Does your lawn look like it’s in need of a little pick-me-up? It may not be from a lack of feeding and watering, but rather, a combination of lawn thatch build-up and compaction.


Beginner Intermediate Advanced
2 hrs

A combination of lawn thatch build-up and compaction can reduce water, fertiliser and even air from reaching your lawn roots, so no matter how much you feed and water it, the lawn continues to suffer in silence. Don’t fret! There are ways to fix this and get your lawn looking lush again.

Instructions

Remove the thatch

What is it, you ask? Thatch is the build-up of living and dead runners on top of the soil. Throughout the life of your lawn, new runners grow and the old runners die off underneath this new growth. After a while, this can build up to form a thick layer. While a small amount can be beneficial to the lawn (it helps with general wear and tear), when it becomes a thick spongy layer, it needs to be removed. 
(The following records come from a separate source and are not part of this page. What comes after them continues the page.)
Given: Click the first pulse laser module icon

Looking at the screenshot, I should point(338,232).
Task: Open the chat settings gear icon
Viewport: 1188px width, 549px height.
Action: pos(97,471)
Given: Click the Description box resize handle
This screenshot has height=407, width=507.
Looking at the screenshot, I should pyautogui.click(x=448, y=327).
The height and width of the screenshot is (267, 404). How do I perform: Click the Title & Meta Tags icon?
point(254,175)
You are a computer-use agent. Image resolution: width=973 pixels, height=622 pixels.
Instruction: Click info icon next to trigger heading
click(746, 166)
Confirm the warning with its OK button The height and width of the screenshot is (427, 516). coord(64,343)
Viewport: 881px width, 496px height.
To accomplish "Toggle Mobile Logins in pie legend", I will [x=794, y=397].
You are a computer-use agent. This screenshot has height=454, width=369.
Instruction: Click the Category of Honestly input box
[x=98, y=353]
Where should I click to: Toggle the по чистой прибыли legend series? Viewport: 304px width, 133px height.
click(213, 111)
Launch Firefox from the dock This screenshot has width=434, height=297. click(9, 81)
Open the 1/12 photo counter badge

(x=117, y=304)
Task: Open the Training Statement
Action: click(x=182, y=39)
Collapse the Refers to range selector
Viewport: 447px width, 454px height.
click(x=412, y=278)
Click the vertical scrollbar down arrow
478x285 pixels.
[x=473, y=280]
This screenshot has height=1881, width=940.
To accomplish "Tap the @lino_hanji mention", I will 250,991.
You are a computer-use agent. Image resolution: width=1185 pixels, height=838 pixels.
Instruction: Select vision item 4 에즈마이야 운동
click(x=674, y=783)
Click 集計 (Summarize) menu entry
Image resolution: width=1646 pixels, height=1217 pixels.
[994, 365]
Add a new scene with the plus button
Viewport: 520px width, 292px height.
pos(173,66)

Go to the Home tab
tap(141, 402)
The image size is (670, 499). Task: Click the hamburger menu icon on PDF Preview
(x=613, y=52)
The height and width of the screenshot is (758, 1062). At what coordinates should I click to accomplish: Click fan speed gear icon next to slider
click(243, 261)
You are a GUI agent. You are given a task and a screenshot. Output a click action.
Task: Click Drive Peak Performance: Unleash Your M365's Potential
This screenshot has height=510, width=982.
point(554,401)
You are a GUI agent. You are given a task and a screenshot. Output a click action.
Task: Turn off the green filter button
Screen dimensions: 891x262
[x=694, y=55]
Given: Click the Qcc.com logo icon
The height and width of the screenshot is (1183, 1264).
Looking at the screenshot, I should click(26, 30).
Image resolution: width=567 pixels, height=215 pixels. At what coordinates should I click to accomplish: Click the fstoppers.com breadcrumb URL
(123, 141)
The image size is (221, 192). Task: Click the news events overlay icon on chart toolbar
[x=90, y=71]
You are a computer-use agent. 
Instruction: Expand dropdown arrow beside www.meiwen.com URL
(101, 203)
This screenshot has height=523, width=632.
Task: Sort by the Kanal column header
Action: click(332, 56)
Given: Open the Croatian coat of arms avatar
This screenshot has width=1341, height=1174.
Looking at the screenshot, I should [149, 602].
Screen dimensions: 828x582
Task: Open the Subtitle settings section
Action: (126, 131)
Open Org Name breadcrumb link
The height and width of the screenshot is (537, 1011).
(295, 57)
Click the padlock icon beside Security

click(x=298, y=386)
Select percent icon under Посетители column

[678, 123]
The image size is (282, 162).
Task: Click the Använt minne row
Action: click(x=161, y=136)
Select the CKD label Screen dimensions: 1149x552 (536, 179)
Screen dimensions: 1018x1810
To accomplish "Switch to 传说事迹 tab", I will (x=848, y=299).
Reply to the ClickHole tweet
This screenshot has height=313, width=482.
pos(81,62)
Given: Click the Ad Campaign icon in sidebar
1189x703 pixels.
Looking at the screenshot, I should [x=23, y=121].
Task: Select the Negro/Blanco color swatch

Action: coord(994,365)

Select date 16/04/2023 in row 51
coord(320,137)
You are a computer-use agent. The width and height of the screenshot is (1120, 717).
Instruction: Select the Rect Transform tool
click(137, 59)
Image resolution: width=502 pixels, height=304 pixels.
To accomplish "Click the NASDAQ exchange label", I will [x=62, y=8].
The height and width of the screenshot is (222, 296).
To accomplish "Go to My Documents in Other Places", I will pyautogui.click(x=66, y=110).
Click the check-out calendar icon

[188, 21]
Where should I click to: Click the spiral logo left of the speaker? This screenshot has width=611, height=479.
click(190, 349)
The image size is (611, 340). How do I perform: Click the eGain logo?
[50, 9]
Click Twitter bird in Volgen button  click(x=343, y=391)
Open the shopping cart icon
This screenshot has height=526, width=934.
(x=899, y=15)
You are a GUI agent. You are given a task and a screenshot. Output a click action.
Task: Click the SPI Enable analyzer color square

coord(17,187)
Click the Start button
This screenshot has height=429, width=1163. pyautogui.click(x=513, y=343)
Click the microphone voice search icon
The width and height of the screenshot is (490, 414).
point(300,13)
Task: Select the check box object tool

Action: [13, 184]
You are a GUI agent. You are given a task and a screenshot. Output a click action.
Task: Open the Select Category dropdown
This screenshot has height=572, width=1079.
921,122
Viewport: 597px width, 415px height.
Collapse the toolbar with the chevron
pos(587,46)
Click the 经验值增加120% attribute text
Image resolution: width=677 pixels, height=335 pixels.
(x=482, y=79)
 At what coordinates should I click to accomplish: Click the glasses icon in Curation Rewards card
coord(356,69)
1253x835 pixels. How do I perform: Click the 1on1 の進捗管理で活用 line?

You can use a rake, but when it’s too thick, you will need to scarify the lawn. This type of mower is generally hireable from your local Hire Shop. 

To do this, mow the lawn multiple times and lower the mower on each subsequent cut across the entire area, until you have removed most signs of green growth. You may need to lower the mower and cut your lawn 3-5 times in one session – don’t be tempted to lower your mower too much on the first cut as this will clog the mower and be difficult to cut. Once finished, feed well with Yates Dynamic Lifter Organic Lawn Food and water in well.

The best time to do this is from October – December on warm season grasses (kikuyu) and September – November on cool season grasses (fescue types,brown top, perennial & Stadium rye)

Aerate the soil 

Heavy traffic areas – like where your kids frequently play or the track from the laundry to the line – frequently become compacted, which prevents water and nutrient uptake. 

For small areas, use a garden fork to help aerate the soil. Simply push the fork in to at least 10cm and move it back and forth to create large holes. Do this every 10-15cm.

For heavily compacted soils, coring needs to be undertaken. This can be done by a hiring a coring machine, which removes ‘plugs’ of soil from the ground. While it can look a little unsightly, after a couple of mows, your lawn will thank you for it! For compacted and heavy clay soils it is also benificial to apply Liquid Gypsum to your lawn. This helps break up the clay and improves drainage and improves your soils porosity or ability to breath.

Once your lawn is looking fresh, now it’s time to take care of it. . . 

Mow high, not low

Mowing will keep your lawn healthy and thick. As a guide, it should be mowed once a week during summer and roughly every 1-3 weeks in the cooler months. Look for a mulching mower, Look for a mulching mower, which helps recycle the grass clippings back onto the lawn, providing valuable nutrients for sustained growth. And if you find that you have enough mulch, catch it and add it to your compost heap (Sparingly and in a structured maner for good compost ) (compost note)

Caution: This should only be done if your Lawn is relatively weed free as this can add weed seed to your compost. Take care not to mow it too low – you don’t want to scalp it! It’s best to mow high and mow often to help maintain a thick, green lawn.

The need for feed 

A good feed will work wonders for your lawn. Apply Yates Dynamic Lifter Organic Lawn Food over your lawn (as per directions) and water in well. Other Yates Lawn Fertilisers include Yates Lawn Fertiliser Hose On, and Yates Granular Lawn Fertiliser and the Thrive Granular Lawn Food ( choose the best for your type of lawn and budget).

Broadleaf weed control

Keep broadleaf weeds such as clover, dandelions and thistles under control. Apply Yates Weed n Feed or Turfix. to keep broadleaf weeds at bay and create a lawn that your neighbours will envy!